Segment Start: Data to examine

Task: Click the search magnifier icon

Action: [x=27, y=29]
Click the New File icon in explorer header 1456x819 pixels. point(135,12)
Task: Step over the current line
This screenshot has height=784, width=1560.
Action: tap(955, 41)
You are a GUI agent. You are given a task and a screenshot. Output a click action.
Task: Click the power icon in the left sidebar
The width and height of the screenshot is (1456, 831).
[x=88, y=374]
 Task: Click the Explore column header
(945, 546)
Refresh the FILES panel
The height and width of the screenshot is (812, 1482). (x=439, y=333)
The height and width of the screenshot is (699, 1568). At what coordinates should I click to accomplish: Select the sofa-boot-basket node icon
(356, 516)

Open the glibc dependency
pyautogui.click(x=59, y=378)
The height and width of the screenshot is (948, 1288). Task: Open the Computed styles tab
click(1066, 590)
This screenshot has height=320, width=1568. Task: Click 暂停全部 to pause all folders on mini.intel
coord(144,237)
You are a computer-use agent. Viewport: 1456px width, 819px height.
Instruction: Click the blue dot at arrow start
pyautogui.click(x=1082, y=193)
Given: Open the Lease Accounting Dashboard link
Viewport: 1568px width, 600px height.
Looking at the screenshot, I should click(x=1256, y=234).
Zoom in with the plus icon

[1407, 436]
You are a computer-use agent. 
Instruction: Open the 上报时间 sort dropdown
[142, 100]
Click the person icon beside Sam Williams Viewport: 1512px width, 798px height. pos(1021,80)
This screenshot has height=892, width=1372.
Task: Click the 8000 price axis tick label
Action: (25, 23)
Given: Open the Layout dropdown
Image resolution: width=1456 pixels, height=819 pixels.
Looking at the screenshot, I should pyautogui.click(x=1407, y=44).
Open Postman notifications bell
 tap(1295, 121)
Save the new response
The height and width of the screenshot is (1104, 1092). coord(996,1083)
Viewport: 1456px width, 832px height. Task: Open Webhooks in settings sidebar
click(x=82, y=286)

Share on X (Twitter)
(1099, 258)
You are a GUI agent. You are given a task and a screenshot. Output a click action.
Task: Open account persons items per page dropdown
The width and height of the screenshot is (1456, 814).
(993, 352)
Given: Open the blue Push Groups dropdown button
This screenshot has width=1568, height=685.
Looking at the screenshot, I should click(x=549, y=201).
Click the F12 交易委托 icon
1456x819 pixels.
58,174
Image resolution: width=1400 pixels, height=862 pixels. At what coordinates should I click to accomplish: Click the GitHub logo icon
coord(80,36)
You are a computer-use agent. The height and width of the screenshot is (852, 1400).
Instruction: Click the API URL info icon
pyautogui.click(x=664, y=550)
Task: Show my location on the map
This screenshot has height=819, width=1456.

Segment End: Data to examine

▶ **Required action**:
Reproduce every line of the data exactly as it was written.

▶ **Task result**:
Task: Click the search magnifier icon

Action: [x=27, y=29]
Click the New File icon in explorer header 1456x819 pixels. point(135,12)
Task: Step over the current line
This screenshot has height=784, width=1560.
Action: tap(955, 41)
You are a GUI agent. You are given a task and a screenshot. Output a click action.
Task: Click the power icon in the left sidebar
The width and height of the screenshot is (1456, 831).
[x=88, y=374]
 Task: Click the Explore column header
(945, 546)
Refresh the FILES panel
The height and width of the screenshot is (812, 1482). (x=439, y=333)
The height and width of the screenshot is (699, 1568). At what coordinates should I click to accomplish: Select the sofa-boot-basket node icon
(356, 516)

Open the glibc dependency
pyautogui.click(x=59, y=378)
The height and width of the screenshot is (948, 1288). Task: Open the Computed styles tab
click(1066, 590)
This screenshot has height=320, width=1568. Task: Click 暂停全部 to pause all folders on mini.intel
coord(144,237)
You are a computer-use agent. Viewport: 1456px width, 819px height.
Instruction: Click the blue dot at arrow start
pyautogui.click(x=1082, y=193)
Given: Open the Lease Accounting Dashboard link
Viewport: 1568px width, 600px height.
Looking at the screenshot, I should click(x=1256, y=234).
Zoom in with the plus icon

[1407, 436]
You are a computer-use agent. 
Instruction: Open the 上报时间 sort dropdown
[142, 100]
Click the person icon beside Sam Williams Viewport: 1512px width, 798px height. pos(1021,80)
This screenshot has height=892, width=1372.
Task: Click the 8000 price axis tick label
Action: (25, 23)
Given: Open the Layout dropdown
Image resolution: width=1456 pixels, height=819 pixels.
Looking at the screenshot, I should pyautogui.click(x=1407, y=44).
Open Postman notifications bell
 tap(1295, 121)
Save the new response
The height and width of the screenshot is (1104, 1092). coord(996,1083)
Viewport: 1456px width, 832px height. Task: Open Webhooks in settings sidebar
click(x=82, y=286)

Share on X (Twitter)
(1099, 258)
You are a GUI agent. You are given a task and a screenshot. Output a click action.
Task: Open account persons items per page dropdown
The width and height of the screenshot is (1456, 814).
(993, 352)
Given: Open the blue Push Groups dropdown button
This screenshot has width=1568, height=685.
Looking at the screenshot, I should click(x=549, y=201).
Click the F12 交易委托 icon
1456x819 pixels.
58,174
Image resolution: width=1400 pixels, height=862 pixels. At what coordinates should I click to accomplish: Click the GitHub logo icon
coord(80,36)
You are a computer-use agent. The height and width of the screenshot is (852, 1400).
Instruction: Click the API URL info icon
pyautogui.click(x=664, y=550)
Task: Show my location on the map
This screenshot has height=819, width=1456.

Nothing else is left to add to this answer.